Interviewed September 2011
Chef/patron of Tetsuya in Sydney and also the excellent Waku Ghin in Singapore, Tetsuya has a global reputation for his blending of Japanese and French cooking with Australian produce.
Q – How long have you been cooking professionally?
I was lucky enough to meet Tony Bilson and starting cooking at Kinsela’s in Sydney 28 years ago.
Q – Where did you train to cook?
At Kinsela’s I was employed as a sushi chef
Q – How would you describe your style of cooking?
Based on European cooking with Japanese and Asian influences.
Q – Is there a secret for a successful restaurant?
Keep the standard by refining and innovating continually.
Q – Do you have a “signature dish” or favourite dish you enjoy cooking?

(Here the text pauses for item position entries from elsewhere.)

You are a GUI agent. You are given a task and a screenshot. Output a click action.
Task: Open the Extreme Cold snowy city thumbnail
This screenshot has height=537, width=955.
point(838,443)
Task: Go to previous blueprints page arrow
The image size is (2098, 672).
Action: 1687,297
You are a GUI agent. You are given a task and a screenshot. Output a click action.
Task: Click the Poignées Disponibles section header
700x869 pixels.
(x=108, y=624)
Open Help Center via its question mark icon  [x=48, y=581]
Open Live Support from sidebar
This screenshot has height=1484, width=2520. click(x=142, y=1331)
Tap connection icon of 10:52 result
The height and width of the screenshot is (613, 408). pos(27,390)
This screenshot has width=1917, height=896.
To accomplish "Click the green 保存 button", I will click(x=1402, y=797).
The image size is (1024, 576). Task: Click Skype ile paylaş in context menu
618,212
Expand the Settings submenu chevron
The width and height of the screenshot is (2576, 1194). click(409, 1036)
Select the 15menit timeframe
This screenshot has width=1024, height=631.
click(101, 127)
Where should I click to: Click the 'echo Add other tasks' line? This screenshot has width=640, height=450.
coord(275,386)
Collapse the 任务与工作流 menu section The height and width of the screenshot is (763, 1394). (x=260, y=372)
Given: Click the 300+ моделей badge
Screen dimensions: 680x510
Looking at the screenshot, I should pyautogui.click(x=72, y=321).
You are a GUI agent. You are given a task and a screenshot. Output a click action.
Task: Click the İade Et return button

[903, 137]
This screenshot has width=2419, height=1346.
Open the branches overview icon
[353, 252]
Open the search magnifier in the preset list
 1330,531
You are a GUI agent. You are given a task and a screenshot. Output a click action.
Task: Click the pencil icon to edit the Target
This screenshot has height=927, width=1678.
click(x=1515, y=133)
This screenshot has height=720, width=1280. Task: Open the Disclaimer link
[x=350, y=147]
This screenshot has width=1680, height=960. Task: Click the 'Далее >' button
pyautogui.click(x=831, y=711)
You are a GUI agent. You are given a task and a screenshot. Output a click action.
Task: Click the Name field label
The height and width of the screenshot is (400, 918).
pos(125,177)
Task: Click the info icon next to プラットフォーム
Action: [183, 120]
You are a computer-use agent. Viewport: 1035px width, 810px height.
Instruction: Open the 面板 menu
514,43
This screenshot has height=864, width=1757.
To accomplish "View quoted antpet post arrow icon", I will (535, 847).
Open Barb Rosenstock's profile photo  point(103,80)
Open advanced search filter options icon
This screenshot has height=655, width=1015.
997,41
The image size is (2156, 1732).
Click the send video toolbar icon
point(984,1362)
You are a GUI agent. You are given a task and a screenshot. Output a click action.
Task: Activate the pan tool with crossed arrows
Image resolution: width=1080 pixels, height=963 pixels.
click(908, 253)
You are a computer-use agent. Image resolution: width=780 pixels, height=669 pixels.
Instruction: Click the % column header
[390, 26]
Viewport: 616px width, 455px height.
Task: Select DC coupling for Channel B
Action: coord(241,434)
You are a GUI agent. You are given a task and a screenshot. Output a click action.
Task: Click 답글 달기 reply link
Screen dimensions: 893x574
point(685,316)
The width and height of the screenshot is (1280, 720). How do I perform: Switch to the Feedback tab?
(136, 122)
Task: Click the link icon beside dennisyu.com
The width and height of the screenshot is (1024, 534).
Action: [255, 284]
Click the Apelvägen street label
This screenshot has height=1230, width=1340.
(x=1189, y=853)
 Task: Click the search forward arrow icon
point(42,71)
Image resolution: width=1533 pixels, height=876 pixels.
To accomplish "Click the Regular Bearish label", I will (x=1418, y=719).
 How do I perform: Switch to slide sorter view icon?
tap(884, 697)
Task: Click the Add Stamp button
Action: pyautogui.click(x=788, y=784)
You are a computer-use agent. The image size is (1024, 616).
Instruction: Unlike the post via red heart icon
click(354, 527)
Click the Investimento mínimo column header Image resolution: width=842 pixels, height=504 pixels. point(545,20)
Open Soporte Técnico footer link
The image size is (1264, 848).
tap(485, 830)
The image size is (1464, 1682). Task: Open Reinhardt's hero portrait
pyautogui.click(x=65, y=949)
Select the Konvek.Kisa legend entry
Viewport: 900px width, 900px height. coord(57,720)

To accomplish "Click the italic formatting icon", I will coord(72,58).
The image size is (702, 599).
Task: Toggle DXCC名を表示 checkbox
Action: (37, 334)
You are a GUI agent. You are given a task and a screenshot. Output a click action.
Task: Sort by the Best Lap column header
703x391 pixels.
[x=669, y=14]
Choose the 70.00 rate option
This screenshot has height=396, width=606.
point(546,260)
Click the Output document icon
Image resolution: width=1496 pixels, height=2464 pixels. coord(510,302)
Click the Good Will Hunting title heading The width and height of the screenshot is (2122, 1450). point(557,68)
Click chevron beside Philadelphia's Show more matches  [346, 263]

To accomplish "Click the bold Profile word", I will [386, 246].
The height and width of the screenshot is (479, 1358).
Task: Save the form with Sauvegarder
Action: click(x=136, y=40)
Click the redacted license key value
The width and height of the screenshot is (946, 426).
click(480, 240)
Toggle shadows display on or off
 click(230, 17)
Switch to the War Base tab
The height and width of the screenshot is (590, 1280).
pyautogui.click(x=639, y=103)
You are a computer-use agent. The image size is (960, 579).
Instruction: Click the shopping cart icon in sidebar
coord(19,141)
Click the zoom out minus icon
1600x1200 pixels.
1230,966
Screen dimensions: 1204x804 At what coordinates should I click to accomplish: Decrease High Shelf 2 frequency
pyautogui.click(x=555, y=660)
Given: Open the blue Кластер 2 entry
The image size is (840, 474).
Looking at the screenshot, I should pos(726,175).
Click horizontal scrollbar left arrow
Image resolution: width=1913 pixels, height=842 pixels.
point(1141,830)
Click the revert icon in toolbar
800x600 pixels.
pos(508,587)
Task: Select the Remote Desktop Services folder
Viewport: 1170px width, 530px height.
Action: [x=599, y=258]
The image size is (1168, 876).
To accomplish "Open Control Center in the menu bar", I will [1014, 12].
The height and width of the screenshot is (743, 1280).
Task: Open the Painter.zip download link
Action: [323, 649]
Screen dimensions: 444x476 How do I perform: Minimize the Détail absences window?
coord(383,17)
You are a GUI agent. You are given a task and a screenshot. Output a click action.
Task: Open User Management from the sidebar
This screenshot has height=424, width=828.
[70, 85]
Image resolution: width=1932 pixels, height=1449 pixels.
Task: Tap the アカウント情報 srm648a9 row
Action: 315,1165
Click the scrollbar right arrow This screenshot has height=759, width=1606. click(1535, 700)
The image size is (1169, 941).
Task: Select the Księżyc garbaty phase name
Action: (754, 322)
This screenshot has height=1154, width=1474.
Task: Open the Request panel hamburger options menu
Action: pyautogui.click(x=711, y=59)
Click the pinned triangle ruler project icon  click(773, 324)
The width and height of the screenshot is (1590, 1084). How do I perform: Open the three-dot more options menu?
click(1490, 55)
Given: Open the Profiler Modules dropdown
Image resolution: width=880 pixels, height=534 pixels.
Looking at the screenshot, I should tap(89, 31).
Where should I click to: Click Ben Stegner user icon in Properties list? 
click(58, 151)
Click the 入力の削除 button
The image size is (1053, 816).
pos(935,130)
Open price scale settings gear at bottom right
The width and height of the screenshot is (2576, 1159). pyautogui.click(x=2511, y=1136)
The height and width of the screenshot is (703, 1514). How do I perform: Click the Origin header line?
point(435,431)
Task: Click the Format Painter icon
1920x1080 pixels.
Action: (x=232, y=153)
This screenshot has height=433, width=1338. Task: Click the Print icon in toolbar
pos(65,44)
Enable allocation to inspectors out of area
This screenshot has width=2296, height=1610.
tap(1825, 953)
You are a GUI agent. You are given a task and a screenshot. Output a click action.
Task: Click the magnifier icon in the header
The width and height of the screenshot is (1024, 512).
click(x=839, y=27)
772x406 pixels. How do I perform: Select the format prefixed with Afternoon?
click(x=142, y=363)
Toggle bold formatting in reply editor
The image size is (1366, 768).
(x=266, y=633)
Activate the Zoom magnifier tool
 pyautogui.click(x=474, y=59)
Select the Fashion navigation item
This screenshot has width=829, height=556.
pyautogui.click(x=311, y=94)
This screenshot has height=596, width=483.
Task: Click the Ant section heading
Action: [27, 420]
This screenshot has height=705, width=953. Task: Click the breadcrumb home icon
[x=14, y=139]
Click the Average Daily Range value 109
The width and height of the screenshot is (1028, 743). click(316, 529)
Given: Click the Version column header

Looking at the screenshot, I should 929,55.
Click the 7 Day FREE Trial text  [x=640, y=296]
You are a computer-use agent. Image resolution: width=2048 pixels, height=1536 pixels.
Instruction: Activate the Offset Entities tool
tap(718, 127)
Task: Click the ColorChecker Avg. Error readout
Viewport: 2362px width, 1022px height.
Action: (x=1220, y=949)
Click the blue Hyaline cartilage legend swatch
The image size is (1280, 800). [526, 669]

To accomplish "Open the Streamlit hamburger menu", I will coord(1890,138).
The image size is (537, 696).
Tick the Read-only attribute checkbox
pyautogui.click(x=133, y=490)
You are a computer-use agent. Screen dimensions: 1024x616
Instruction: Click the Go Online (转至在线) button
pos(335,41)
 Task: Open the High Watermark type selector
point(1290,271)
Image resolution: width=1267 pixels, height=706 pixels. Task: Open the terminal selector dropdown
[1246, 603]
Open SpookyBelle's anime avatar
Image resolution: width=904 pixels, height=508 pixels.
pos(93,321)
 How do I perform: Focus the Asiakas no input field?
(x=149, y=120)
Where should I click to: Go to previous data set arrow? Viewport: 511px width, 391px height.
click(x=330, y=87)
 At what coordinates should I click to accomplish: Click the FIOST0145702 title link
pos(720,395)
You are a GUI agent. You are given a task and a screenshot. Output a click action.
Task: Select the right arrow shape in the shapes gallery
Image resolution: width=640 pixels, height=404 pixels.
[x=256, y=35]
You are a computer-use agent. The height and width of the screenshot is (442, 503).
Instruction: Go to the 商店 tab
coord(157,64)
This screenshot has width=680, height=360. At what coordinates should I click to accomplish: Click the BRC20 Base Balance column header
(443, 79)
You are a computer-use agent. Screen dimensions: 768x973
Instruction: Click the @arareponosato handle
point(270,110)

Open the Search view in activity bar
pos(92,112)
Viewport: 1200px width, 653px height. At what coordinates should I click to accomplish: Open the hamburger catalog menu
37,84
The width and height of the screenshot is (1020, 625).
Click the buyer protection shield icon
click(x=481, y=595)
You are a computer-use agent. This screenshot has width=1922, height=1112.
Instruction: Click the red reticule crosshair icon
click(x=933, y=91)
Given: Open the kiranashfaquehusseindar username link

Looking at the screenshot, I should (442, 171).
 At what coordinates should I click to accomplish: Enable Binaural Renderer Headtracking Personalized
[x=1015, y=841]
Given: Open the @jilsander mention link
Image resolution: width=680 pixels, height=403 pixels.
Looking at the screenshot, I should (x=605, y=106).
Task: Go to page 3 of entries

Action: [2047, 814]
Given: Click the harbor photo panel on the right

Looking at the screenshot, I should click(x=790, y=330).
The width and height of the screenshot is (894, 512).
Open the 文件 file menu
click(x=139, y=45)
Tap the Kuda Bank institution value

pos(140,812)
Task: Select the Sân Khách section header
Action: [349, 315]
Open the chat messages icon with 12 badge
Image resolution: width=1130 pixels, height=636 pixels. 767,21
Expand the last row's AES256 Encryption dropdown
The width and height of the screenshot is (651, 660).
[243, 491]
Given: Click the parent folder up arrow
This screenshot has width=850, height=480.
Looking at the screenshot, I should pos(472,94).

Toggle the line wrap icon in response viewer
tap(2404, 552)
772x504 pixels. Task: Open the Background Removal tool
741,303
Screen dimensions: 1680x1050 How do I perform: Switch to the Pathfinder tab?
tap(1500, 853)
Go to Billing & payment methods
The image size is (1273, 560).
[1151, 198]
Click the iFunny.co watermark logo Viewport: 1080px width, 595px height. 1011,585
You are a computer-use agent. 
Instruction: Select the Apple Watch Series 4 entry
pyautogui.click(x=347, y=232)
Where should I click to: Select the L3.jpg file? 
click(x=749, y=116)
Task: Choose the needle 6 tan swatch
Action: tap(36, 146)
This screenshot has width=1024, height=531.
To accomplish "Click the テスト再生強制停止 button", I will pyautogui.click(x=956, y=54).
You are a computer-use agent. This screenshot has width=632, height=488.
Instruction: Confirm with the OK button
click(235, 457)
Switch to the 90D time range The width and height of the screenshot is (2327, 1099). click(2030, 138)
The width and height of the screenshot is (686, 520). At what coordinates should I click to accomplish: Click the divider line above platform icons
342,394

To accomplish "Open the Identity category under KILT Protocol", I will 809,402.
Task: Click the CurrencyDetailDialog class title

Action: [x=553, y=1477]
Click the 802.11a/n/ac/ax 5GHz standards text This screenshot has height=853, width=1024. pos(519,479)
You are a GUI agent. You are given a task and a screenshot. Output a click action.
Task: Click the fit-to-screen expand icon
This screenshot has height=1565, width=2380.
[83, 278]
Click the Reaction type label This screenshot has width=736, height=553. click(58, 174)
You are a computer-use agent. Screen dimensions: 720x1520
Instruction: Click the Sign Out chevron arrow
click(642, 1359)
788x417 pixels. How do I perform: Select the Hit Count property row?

The confit of ocean trout is our signature dish. The trout we use is grown in the pristine waters of Tasmania, it’s a fantastic product to work with. This dish looks similar but it has evolved over the years to what it is today.
Q – Do you have a favourite ingredient?
Fresh high quality ingredients but my favourite would have to be seafood.
Which restaurant do you most enjoy eating at on your night off?
Azuma Japanese and after hours Buon Ricordo
What is your most interesting or fun experience from your time in restaurants?
The wonderful guests that I have met over the years. Also seeing my staff develop professionally and be successful in their own restaurants.
What would be your “last request” dish?
A simple pasta dish
Is there another chef that you most admire?
I admire many chefs but Tony Bilson gave me a start and inspired my love of cooking.
Any advice you would give to someone wanting to become a chef?
If you have passion to eat you are half way.
Any final thoughts you’d like to add?
We are developing my dream kitchen, even in the middle of summer in the kitchen will still be nice and cool. All my chefs will be comfortable and can concentrate on cooking.